In the prediction device of this embodiment, historical operating data of relevant parameters of a desulfurization system in a unit SIS database is obtained through a data processing module 20 and processed to obtain a data sample set { FDi }; the LSSVM model training module 40 trains the data sample set { FDi } by using an LSSVM algorithm to obtain an LSSVM model set { M }iThe model input is the slurry density of the desulfurization system, the liquid level of the absorption tower and the front pressure of a slurry circulating pump, and the model output is the current of the slurry circulating pump; the time sequence data set acquisition module 60 inputs the desulfurization system slurry density, the absorption tower liquid level and the slurry circulating pump front pressure under the standard working condition into the LSSVM model set and outputs a slurry circulating pump current time sequence data set { GDiI is more than or equal to 1 and less than or equal to m; calculation module 80 sets the slurry circulation pump current timing data set { GDiPerforming wavelet decomposition to obtain a trend component and a detail component, respectively utilizing a GM (1,1) model and an ARMA model to perform modeling prediction on the trend component and the detail component to obtain output results, and overlapping the output results to obtain a slurry circulation pump current prediction data set (HD)jJ is more than or equal to 1 and less than or equal to n, and n is the predicted time interval number; through effective data processing and an excavating tool, a stable and accurate time sequence change trend is obtained from the current operation data of the complicated and disordered mass slurry circulating pump, namely the performance change trend of the slurry circulating pump is obtained through tracking and modeling of the operation current of the slurry circulating pump, and the operation reliability of the desulfurization system of the thermal power plant is improved.

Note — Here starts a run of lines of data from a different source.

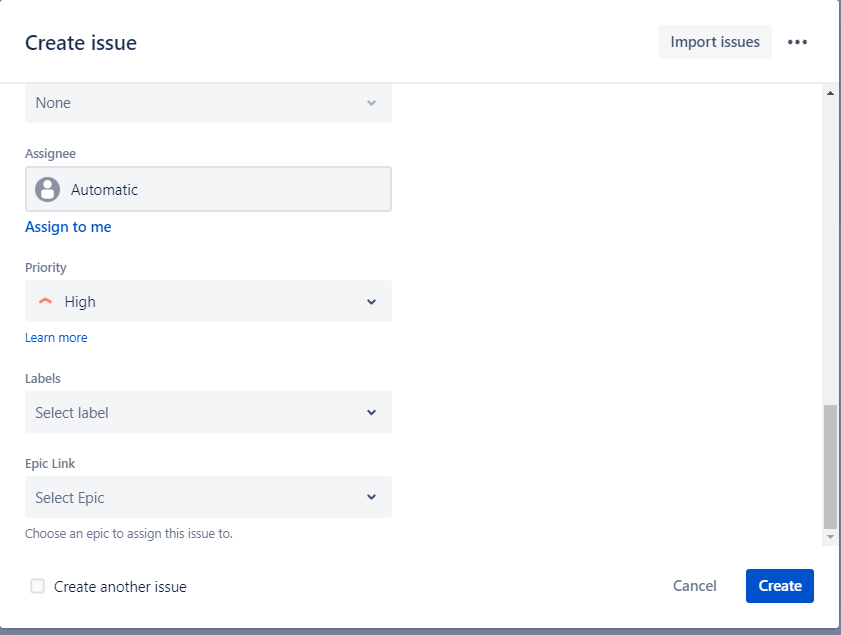This screenshot has height=635, width=841.
Task: Click the Automatic assignee field
Action: pos(208,189)
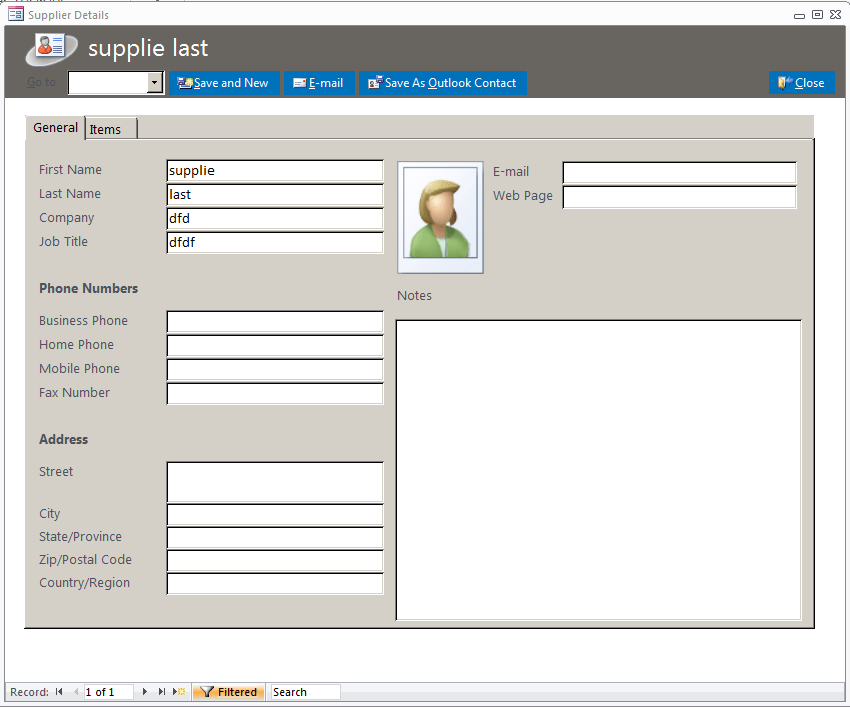Image resolution: width=850 pixels, height=708 pixels.
Task: Click the Previous Record arrow
Action: 74,691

Specifically, as shown in fig. 7, the data processing module 20 includes:
the data acquisition unit 201 is used for acquiring historical operating data of relevant parameters of the desulfurization system in the unit SIS database to obtain an original data sample D;
the data cleaning unit 202 is used for performing data cleaning on an original data sample D, and the cleaned sample is marked as CD;
a first screening unit 203 for loading the unit and desulfurizing the system inlet SO2Performing steady-state screening on the sample CD under the condition that the concentration is steady-state judgment to obtain a steady-state operation data sample set SD;
the second screening unit 204 is used for screening the operation conditions of the unit by taking the slurry density, the liquid level of the absorption tower and the pump front pressure of the slurry circulating pump as indexes, setting the variation ranges of the slurry density, the liquid level of the absorption tower and the pump front pressure of the slurry circulating pump, and obtaining a sample FD meeting the set requirements;
a sample dividing unit 205 for dividing the filtered sample FD into m time interval sample sets { FDi}(1≤i≤m)。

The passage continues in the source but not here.